Nonetheless, some significant challenges persist.

Bangladesh has dozens of active, long-term power purchase agreements with power plants commissioned in the last decade. If Bangladesh plans to import a large part of its electricity from neighboring countries - Nepal, Bhutan, and India - the Bangladeshi power plants are expected to sit idle, and Bangladesh will be forced to pay a large sum of money in capacity changes to them.

For Nepal, the challenge is around accumulation of resources and funding for power generation and transmission, as the country aims to produce around 30,000 MW by 2035 and export a large portion of it.

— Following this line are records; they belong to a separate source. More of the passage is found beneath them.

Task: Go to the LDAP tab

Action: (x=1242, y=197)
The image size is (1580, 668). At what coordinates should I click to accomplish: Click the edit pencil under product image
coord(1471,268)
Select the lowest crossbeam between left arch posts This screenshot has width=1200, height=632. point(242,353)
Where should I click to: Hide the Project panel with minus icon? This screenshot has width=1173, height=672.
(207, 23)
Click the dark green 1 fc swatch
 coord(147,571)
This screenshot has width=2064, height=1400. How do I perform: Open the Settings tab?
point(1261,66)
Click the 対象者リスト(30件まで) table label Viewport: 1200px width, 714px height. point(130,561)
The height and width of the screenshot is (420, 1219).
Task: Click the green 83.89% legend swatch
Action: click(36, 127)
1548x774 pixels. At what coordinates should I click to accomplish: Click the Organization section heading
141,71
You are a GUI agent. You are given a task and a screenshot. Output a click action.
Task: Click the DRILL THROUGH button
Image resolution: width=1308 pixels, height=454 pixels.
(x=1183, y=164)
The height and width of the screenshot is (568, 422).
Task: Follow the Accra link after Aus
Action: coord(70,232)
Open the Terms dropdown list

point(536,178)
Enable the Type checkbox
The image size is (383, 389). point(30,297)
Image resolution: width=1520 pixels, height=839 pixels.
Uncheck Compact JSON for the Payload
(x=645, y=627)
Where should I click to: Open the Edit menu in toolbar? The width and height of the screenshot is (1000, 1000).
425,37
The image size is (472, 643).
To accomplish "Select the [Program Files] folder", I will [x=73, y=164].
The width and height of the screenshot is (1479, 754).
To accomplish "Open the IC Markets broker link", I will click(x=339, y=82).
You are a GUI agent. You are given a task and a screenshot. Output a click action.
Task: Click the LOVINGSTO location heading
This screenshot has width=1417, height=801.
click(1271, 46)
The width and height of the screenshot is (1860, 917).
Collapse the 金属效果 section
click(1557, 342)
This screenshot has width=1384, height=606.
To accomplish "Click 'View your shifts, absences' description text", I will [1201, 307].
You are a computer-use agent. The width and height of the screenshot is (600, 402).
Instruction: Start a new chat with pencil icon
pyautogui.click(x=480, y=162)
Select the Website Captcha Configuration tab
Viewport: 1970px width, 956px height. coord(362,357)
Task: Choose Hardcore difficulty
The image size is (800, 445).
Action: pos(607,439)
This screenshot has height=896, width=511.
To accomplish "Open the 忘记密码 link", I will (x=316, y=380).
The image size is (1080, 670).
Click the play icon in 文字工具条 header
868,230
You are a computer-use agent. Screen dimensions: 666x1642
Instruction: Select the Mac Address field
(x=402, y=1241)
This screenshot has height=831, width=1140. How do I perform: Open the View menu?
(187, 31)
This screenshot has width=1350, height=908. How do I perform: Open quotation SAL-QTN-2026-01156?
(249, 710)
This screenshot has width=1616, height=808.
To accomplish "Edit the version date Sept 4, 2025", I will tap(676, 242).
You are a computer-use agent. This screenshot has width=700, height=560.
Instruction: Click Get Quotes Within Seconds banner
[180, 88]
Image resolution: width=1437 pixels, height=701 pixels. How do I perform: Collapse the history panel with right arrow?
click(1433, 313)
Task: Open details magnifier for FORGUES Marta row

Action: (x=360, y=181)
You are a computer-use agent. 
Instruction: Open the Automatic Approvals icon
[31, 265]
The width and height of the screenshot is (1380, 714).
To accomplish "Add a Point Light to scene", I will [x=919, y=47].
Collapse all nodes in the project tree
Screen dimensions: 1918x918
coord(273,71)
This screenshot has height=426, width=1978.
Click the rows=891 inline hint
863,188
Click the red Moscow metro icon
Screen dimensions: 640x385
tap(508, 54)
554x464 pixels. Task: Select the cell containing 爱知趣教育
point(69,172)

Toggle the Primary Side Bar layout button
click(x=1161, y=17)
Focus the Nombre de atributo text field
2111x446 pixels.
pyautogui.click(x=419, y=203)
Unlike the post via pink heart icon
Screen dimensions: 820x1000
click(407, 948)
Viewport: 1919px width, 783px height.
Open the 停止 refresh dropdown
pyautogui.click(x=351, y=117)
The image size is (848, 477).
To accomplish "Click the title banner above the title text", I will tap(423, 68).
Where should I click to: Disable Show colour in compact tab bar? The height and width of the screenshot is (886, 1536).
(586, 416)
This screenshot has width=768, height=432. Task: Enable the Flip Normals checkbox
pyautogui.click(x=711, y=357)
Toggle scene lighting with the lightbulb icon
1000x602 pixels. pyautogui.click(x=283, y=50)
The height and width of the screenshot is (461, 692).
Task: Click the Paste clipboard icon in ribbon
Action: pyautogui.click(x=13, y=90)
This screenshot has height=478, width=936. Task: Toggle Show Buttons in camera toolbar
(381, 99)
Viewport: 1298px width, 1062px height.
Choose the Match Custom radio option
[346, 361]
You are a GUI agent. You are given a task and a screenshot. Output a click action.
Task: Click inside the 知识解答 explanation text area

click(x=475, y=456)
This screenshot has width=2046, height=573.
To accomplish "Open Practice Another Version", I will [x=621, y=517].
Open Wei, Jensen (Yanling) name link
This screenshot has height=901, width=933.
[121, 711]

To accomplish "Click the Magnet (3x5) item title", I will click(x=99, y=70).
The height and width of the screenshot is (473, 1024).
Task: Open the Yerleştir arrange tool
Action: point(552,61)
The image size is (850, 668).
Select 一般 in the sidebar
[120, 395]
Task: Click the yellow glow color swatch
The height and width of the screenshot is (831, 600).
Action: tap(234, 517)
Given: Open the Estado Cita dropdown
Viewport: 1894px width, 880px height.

With India's active support, a collaboration between the public and private sectors in Nepal and Bangladesh, backed by the development financial institutions (DFI), can help overcome the challenges. Global hydropower giants can also be invited to invest in these projects.

Meanwhile, to reduce the burden of capacity charges and fuel imports, Bangladesh can consider entering into a bargain with the existing fossil fuel power plants to plan for early phase-out.